* _RAW DATA_:
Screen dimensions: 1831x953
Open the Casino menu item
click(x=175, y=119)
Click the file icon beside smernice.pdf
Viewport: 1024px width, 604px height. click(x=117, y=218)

* _YOUR GOAL_: Give back every line of the data exactly.

* _RESPONSE BELOW_:
Screen dimensions: 1831x953
Open the Casino menu item
click(x=175, y=119)
Click the file icon beside smernice.pdf
Viewport: 1024px width, 604px height. click(x=117, y=218)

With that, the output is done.